- Download the Road Extraction—Global model and add the imagery layer in ArcGIS Pro.
- Zoom to an area of interest.
- Click Tools on the Analysis tab.
- Click the Toolboxes tab in the Geoprocessing pane, expand Image Analyst Tools, and select the Detect Objects Using Deep Learning tool under Deep Learning.
- On the Parameters tab, set the parameters as follows:
- Input Raster—Select the imagery.
- Output Detected Objects—Set the output feature class that will contain the detected objects.
- Model Definition—Select the pretrained model .dlpk file.
- Arguments (optional)—Change the values of the arguments if required.
- Non Maximum Suppression—Optionally, check the check box to remove the overlapping features with lower confidence.

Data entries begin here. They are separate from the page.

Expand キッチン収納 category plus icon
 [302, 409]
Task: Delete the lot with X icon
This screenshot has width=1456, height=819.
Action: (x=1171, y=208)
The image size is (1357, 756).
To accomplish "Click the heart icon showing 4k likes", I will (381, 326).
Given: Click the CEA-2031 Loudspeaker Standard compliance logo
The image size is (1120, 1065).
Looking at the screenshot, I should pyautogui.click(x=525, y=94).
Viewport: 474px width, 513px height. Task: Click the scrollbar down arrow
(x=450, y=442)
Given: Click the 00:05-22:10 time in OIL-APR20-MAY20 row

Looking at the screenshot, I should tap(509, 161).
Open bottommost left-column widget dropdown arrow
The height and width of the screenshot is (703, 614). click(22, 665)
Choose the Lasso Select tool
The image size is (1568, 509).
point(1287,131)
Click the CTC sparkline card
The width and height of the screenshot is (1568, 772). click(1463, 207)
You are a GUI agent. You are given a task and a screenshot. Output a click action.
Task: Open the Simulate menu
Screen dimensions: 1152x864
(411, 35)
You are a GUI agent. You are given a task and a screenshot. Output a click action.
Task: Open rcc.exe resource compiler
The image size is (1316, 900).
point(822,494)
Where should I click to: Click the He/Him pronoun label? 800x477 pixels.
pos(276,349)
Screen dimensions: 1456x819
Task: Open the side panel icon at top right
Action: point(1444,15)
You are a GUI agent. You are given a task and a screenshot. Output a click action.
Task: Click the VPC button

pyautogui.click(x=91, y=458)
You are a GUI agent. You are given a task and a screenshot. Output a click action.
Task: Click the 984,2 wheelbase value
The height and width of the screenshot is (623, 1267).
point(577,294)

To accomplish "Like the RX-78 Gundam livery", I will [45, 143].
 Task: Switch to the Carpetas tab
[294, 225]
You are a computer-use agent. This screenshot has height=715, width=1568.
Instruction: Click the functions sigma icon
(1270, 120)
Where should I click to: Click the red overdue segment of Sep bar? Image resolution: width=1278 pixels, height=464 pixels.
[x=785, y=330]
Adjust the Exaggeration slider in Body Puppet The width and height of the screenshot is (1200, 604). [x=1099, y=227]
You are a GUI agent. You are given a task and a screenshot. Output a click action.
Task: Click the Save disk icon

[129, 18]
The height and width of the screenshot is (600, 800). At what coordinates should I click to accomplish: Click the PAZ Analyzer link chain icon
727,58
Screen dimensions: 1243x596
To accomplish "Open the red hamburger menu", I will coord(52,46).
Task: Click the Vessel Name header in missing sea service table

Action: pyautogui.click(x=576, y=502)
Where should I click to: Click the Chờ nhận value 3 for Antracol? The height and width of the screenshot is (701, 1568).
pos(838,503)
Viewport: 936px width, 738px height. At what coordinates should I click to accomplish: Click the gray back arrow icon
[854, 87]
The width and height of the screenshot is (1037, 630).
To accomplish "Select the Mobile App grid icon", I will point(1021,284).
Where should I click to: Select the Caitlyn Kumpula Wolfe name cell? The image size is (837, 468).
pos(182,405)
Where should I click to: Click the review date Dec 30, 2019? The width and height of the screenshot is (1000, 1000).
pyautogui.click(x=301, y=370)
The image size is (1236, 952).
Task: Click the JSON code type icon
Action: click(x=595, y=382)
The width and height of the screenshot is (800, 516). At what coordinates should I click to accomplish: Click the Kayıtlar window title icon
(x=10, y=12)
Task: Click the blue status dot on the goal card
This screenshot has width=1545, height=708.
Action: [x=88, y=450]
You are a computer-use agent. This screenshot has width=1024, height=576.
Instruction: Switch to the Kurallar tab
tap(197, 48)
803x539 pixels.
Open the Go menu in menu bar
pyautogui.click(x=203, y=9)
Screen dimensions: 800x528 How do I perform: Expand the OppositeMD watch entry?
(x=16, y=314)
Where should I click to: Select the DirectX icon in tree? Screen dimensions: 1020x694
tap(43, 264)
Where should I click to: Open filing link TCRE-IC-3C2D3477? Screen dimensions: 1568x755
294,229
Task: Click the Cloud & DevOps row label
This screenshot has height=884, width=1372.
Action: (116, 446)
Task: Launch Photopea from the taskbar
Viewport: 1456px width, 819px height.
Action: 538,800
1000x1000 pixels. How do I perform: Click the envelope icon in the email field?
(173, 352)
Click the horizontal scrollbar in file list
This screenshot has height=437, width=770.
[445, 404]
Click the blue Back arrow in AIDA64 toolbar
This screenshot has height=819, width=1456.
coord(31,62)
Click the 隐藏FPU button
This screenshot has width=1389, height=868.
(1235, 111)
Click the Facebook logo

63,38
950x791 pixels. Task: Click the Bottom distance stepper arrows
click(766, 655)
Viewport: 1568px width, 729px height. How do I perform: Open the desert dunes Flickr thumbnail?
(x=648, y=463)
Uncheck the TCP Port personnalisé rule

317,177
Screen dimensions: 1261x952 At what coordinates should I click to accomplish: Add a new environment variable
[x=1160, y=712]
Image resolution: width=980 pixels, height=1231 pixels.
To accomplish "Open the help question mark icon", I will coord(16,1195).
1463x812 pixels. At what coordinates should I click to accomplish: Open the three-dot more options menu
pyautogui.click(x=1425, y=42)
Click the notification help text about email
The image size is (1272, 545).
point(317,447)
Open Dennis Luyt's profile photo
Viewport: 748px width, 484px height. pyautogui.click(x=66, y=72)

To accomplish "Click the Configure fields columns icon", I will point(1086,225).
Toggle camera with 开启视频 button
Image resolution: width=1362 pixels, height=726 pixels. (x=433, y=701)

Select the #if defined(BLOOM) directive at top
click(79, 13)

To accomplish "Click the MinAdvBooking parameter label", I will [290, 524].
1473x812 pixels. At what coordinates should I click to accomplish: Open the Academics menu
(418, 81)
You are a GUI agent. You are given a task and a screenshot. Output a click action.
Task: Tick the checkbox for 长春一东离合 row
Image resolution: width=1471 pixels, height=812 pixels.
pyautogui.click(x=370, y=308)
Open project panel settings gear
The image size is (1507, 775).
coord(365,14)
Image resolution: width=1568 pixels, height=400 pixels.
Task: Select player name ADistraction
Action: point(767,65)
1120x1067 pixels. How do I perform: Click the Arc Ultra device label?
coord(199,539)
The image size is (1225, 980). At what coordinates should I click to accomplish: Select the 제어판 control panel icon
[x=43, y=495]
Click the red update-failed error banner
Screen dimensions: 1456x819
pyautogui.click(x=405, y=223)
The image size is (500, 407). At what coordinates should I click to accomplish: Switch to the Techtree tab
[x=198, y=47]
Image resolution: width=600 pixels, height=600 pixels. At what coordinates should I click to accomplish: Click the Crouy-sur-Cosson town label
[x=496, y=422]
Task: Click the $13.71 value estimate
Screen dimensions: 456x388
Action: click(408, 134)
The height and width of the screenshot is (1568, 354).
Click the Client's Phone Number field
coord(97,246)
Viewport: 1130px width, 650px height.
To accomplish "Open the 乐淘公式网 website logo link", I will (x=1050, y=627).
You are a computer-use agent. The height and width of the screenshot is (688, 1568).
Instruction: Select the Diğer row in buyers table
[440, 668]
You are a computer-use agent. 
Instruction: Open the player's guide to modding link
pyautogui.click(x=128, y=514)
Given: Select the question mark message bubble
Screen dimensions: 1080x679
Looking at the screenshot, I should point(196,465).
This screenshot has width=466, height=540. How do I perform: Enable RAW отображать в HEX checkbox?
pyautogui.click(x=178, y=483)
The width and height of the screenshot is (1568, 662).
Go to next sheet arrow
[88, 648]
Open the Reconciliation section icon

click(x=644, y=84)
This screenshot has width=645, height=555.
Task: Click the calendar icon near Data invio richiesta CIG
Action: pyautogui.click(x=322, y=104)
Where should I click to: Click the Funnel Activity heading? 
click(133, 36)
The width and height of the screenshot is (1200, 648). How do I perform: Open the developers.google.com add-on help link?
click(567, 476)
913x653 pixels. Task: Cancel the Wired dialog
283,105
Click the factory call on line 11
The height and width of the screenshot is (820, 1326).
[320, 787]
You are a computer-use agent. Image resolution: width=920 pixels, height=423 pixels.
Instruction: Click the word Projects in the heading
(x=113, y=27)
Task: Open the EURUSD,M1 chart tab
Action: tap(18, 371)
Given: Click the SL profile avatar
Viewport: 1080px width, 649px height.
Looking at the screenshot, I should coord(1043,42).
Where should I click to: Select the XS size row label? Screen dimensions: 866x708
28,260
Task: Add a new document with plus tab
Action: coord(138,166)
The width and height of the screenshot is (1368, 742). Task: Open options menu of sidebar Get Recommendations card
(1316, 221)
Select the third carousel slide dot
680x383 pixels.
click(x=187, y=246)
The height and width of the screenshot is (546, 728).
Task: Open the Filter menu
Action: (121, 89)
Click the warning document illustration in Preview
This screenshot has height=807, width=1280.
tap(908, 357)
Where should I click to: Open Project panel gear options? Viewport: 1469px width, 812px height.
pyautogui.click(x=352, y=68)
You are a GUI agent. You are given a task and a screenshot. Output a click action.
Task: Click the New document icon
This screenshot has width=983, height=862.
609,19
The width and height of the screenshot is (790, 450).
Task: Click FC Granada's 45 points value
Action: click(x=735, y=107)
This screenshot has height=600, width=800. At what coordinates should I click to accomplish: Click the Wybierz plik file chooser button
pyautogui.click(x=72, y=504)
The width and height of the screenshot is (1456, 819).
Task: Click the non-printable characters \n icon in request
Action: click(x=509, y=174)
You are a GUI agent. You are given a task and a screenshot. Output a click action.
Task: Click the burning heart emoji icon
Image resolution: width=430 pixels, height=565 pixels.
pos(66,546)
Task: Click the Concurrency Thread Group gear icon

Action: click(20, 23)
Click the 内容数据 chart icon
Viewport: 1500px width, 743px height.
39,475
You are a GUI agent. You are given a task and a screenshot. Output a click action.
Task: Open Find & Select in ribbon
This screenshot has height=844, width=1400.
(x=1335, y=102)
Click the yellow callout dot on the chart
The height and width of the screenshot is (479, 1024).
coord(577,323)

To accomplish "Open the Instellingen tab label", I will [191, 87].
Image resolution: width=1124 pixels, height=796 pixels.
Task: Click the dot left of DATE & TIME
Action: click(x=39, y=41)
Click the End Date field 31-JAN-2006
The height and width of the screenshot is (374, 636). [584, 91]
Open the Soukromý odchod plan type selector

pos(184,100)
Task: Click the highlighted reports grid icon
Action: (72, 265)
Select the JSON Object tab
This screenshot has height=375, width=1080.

If checked, do the following:
- Set Confidence Score Field.
- Set Class Value Field (optional).
- Set Maximum Overlap Ratio (optional).
Note:
To access the model directly from ArcGIS Pro (supported in ArcGIS Pro 2.7 and later), click the browse button and search for the model.
- On the Environments tab, set the values as follows:
- Processing Extent—Select Current Display Extent or any other option from the drop-down menu.
- Cell Size—Set the value to 1.
The expected raster resolution is 1 meter.
- Processor Type—Select CPU. This model would run only on a CPU.
- Click Run.
The output layer is added to the map.